### TASK ITEM
Word for word, restate the lines from the one holding "Given: Open RSS Feeds folder" through the end of the data below, including both endpoints and nothing more.

### SUPPLIED DATA
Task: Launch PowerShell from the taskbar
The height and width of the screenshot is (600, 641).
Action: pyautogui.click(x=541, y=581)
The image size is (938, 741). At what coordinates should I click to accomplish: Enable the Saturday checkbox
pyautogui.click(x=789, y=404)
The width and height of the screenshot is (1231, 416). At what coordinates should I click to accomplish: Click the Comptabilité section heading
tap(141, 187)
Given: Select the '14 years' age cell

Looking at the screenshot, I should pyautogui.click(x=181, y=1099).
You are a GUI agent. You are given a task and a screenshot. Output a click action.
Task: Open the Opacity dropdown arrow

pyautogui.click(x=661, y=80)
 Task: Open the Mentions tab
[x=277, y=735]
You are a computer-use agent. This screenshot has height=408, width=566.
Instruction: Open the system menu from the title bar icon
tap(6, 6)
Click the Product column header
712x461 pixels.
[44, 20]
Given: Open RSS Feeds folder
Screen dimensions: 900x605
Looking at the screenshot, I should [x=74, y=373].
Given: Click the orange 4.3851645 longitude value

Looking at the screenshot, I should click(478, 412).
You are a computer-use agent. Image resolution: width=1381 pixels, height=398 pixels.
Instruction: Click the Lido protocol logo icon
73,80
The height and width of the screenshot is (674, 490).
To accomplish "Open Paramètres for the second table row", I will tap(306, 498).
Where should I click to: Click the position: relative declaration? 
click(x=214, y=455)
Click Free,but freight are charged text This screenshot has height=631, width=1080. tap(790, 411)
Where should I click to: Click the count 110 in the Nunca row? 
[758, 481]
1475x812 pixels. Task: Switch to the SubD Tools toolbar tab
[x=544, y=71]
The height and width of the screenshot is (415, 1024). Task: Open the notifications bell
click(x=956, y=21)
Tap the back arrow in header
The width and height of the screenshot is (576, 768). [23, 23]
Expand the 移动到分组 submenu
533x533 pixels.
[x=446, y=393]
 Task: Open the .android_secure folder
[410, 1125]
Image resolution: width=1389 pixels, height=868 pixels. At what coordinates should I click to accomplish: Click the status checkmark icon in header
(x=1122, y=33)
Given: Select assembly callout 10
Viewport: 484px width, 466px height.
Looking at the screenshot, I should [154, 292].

### SOLUTION TO THIS PROBLEM
Given: Open RSS Feeds folder
Screen dimensions: 900x605
Looking at the screenshot, I should [x=74, y=373].
Given: Click the orange 4.3851645 longitude value

Looking at the screenshot, I should click(478, 412).
You are a computer-use agent. Image resolution: width=1381 pixels, height=398 pixels.
Instruction: Click the Lido protocol logo icon
73,80
The height and width of the screenshot is (674, 490).
To accomplish "Open Paramètres for the second table row", I will tap(306, 498).
Where should I click to: Click the position: relative declaration? 
click(x=214, y=455)
Click Free,but freight are charged text This screenshot has height=631, width=1080. tap(790, 411)
Where should I click to: Click the count 110 in the Nunca row? 
[758, 481]
1475x812 pixels. Task: Switch to the SubD Tools toolbar tab
[x=544, y=71]
The height and width of the screenshot is (415, 1024). Task: Open the notifications bell
click(x=956, y=21)
Tap the back arrow in header
The width and height of the screenshot is (576, 768). [23, 23]
Expand the 移动到分组 submenu
533x533 pixels.
[x=446, y=393]
 Task: Open the .android_secure folder
[410, 1125]
Image resolution: width=1389 pixels, height=868 pixels. At what coordinates should I click to accomplish: Click the status checkmark icon in header
(x=1122, y=33)
Given: Select assembly callout 10
Viewport: 484px width, 466px height.
Looking at the screenshot, I should [154, 292].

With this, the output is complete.